■ WORK TO BE COMPLETED: Please copy every record below exactly and leave out the pictures.

** Opening INPUT DATA block **

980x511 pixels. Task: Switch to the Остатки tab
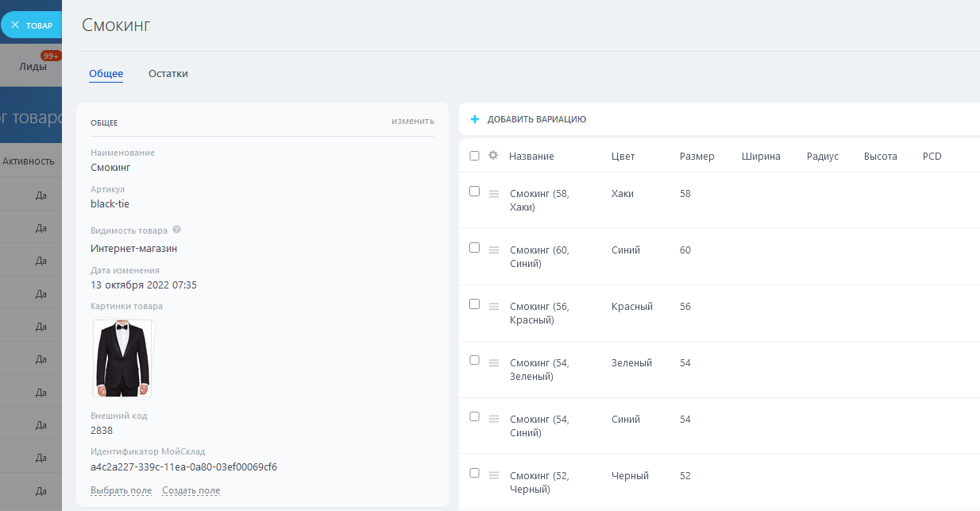tap(168, 74)

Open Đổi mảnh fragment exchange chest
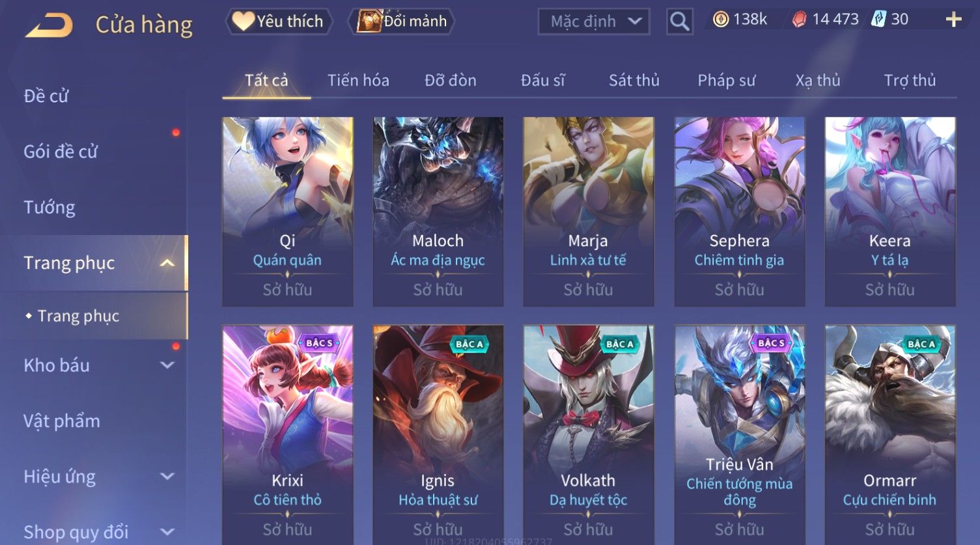click(x=401, y=21)
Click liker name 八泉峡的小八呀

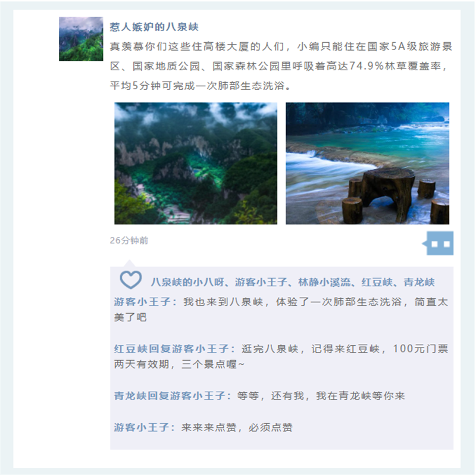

** Closing INPUT DATA block **

■ RESPONSE BELOW:
980x511 pixels. Task: Switch to the Остатки tab
tap(168, 74)

Open Đổi mảnh fragment exchange chest
click(x=401, y=21)
Click liker name 八泉峡的小八呀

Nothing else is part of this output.